■ Try it:
Please set down every line of the records below exactly, without the pictures.

[Start of section]

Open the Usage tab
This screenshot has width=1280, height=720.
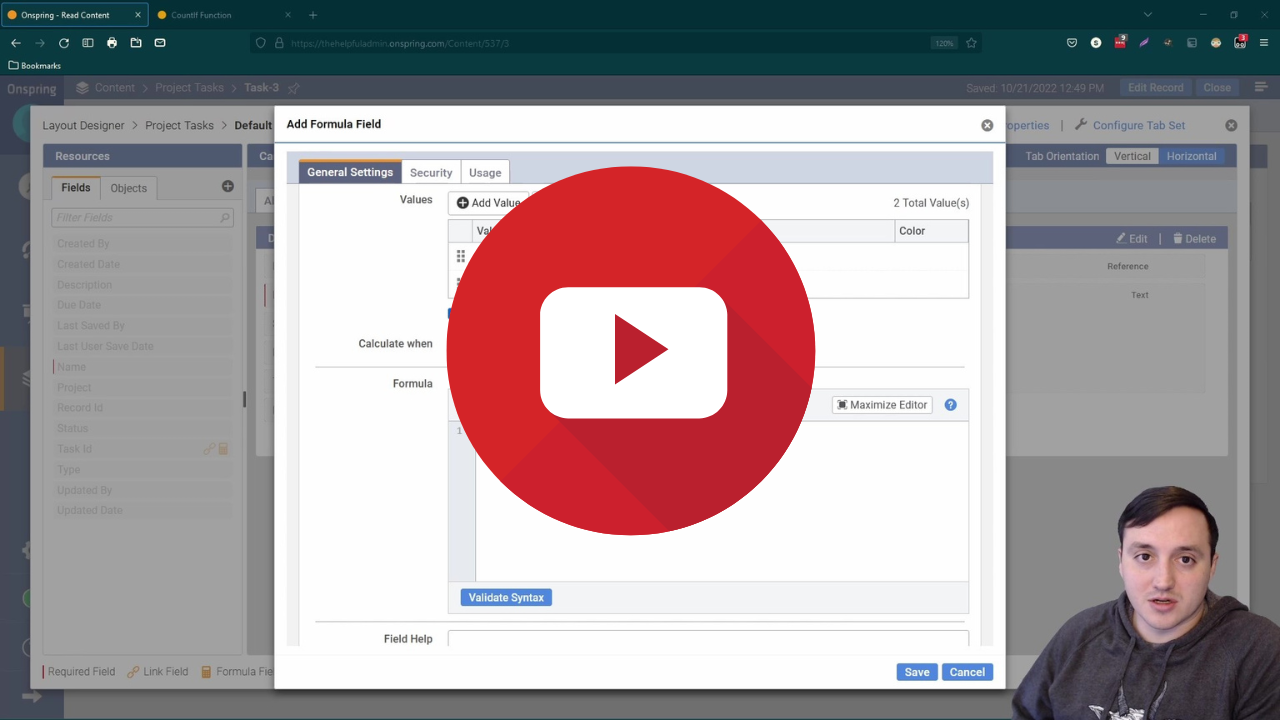[484, 172]
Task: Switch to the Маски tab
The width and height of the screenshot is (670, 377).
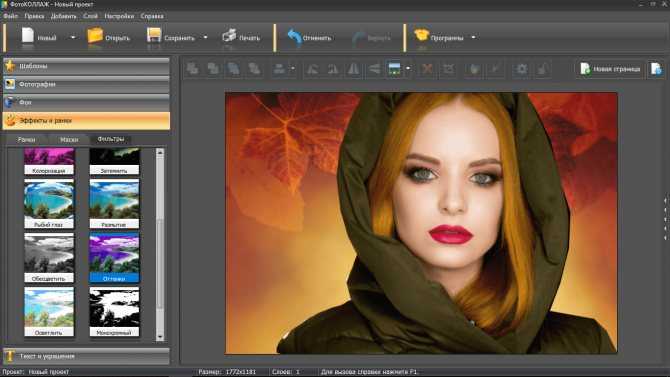Action: click(x=69, y=139)
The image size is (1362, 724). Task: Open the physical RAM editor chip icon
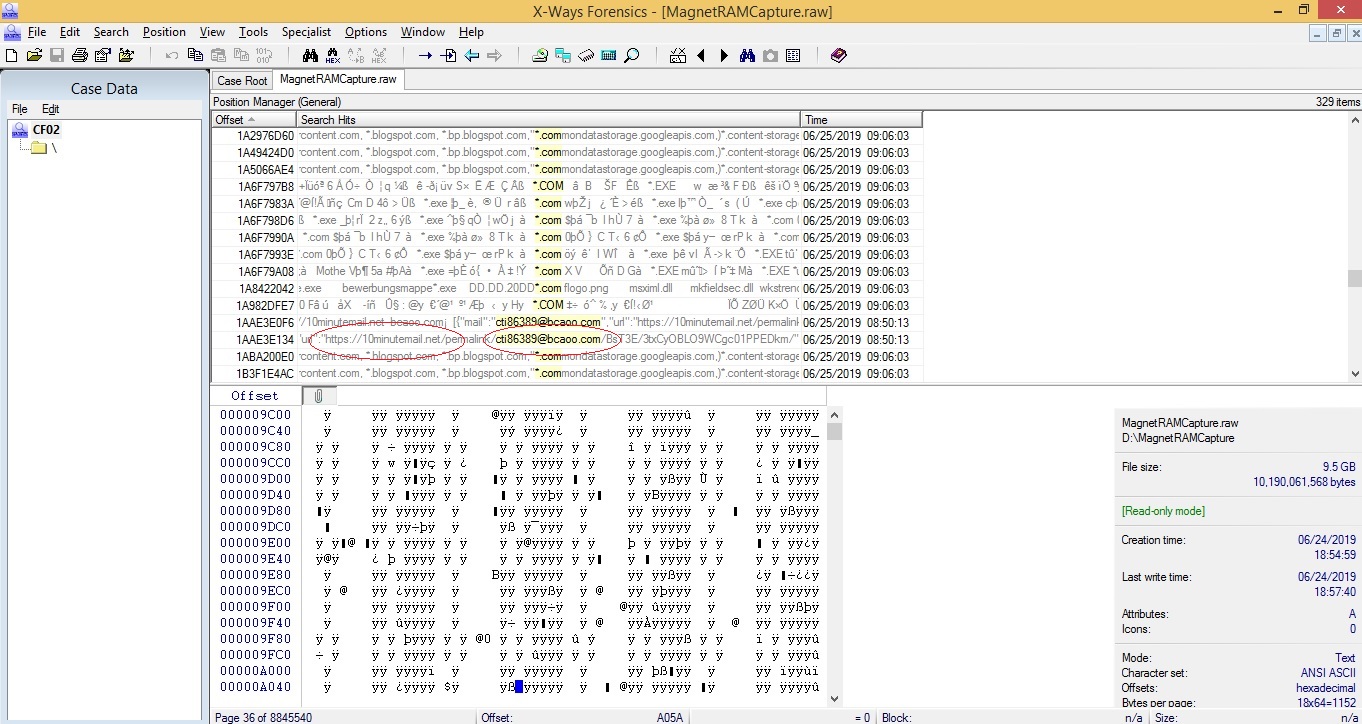[585, 55]
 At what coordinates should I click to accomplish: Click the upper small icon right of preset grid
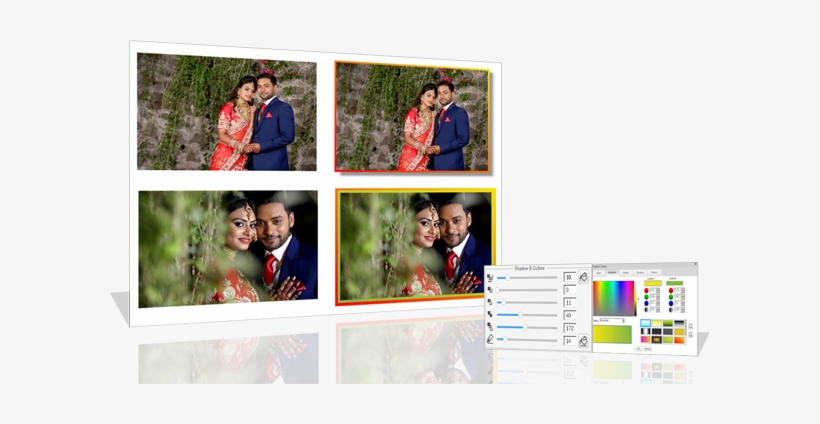tap(690, 324)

[End of section]

■ Solution for this task:
Open the Usage tab
This screenshot has width=1280, height=720.
[484, 172]
Task: Switch to the Маски tab
The width and height of the screenshot is (670, 377).
Action: click(x=69, y=139)
The image size is (1362, 724). Task: Open the physical RAM editor chip icon
[585, 55]
 At what coordinates should I click to accomplish: Click the upper small icon right of preset grid
tap(690, 324)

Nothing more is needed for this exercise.